25 years ago, if you wanted to modify your flash, you took a white notecard and attached it to your flash head with a rubber band. Pretty basic stuff. Yes, there were umbrellas and such, but for a shoe-mount flash, options were limited. Then I discovered LumiQuest, and shared it with the world.
25 years ago, I was the associate editor of Modern Photography, which was at the time the world's second-largest circulation photo magazine, after Popular Photography. I was attending my first Photo Marketing Association convention, and as a junior editor I was not deemed ready to meet with the big camera makers. Instead, I was assigned to cover the "accessory ghetto"—scores of small booths lining the side aisles and an area towards the rear of the convention center that were showing accessories and other items that might or might not be worth covering.
Quest Couch, still the king of flash modifiers after 25 years, at a recent Photo Plus Expo in New York.
I decided to make the best of my assignment, and set out to find the Next Big Gadget. I spent hours waking up and down the aisles trying to decide if the stuff I was being shown was worth devoting valuable magazine space to. There were Bazooby vests (where double entendres permeated their marketing efforts), rickety tripod knock-offs, dicey-looking point-and-shoot cameras and lenses with unfamiliar names from certain unnamed Asian countries, cool but expensive-looking large-format cameras and not so cool and cheap-looking medium-format cameras as well as film from all over the world. Some would be back next year. Others would not find a distributor or enough retailer interest, and never be seen again.
The original LumiQuest Pocket Bouncer, still available for $25.
Then I found a small flash accessory maker named LumiQuest, a new company, in a simple 10x10-foot booth, showing their first product, the LumiQuest Pocket Bouncer, for the first time. I liked the simple design—it folded flat for easy camera bag storage, but opened up to provide a big bounce surface to expand the light source. It attached to any swivel-head shoe-mount flash via supplied fabric fastener. When I presented my card to owner Quest Couch (yes that's his real name!), his eyes lit up. He showed me sample photos (no chimping—these were prints, in the pre-digital days) that showed the dramatic improvement that the Pocket Bounce offered in simple headshots. He gave me a sample and said he would be very grateful if we could write up his product.
Back at the office in New York, I arranged to have a model pose as I photographed her with the LumiQuest Ultrasoft—the company's second product and the first to add a diffuser—and another (short-lived) bounce card and lo and behold, the results were just as dramatic as the samples Quest had shown me at PMA. I wrote it up, and we devoted a full page to the results and a very positive review. A framed print of this article hangs in the LumiQuest headquarters in San Antonio, Texas.
All those years ago: This article, which I wrote for the March 1988 issue of Modern Photography, gave LumiQuest's product line well-deserved exposure.

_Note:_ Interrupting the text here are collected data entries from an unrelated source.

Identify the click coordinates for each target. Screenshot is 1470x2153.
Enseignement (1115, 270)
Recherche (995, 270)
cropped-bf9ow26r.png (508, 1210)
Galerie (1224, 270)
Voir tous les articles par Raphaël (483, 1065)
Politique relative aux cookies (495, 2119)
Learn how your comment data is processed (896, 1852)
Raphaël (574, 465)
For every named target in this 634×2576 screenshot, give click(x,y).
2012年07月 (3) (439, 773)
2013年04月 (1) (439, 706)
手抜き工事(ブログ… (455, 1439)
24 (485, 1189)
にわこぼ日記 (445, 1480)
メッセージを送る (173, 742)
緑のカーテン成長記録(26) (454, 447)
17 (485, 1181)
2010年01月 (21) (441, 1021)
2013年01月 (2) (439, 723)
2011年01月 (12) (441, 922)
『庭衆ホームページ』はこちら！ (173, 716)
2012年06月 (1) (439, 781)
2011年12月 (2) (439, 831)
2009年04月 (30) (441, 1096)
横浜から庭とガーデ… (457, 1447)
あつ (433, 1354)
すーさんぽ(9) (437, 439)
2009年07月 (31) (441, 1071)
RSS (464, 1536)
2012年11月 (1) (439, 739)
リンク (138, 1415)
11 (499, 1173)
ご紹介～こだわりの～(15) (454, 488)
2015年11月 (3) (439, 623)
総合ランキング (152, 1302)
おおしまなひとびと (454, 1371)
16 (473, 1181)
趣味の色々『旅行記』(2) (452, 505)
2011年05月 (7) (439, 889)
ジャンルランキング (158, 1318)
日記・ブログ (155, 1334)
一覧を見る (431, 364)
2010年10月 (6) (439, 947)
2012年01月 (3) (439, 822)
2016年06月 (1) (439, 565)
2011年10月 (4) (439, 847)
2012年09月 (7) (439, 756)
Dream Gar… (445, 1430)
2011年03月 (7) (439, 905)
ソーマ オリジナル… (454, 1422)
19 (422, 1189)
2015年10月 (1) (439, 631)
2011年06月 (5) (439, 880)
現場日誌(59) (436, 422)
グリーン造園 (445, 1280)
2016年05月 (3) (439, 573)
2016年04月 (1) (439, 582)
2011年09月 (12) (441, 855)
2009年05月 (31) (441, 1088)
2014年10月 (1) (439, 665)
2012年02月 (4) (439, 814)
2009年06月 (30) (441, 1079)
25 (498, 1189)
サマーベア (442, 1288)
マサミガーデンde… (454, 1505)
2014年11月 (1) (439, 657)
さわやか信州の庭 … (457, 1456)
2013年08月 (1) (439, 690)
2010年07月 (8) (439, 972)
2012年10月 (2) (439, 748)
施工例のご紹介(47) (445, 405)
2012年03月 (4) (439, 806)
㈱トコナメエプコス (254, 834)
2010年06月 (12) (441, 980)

The response to that writeup was immediate and amazing. Sales soared, so I'm told, and LumiQuest was embraced by photojournalists and event photographers for its convenience and effectiveness. I knew LumiQuest had hit the big time when I was watching a White House press conference on TV and clearly saw LumiQuests atop flashes being used by several photographers there.
Over the years, I've seen LumiQuest's lineup grow, with refinements and improvements to the original product based on user feedback. In the last few years, as the strobist movement has caught on, other flash modifier makers have arisen with fascinating and useful products. But it all started with LumiQuest, and they're still going strong today with an extensive line of flash modifiers, from the original LumiQuest Pocket Bouncer to the LumiQuest ProBounce Max 80-20 and LumiQuest SoftBox III. There are snoots, gels and gel holders, and much more. Explore LumiQuest flash modifiers.
The moral of this story? In my quest for an interesting accessory (and something I could write about in the magazine), I discovered LumiQuest. They've done quite well for themselves, haven't they? When you visit a photo trade show—be it Photo Plus, Photoshop World, WPPI or whatever—don't just visit the big companies' booths. Work the perimeter, check the booths in the back. If you see something that's clever and useful, blog about it, share it with your social media, and help 'em go viral. You never know when you'll discover the Next Big Thing!
Congratulations to Quest, Heidi and the rest of the gang at LumiQuest on your first successful 25 years. I'm glad I was there to help get things going for you!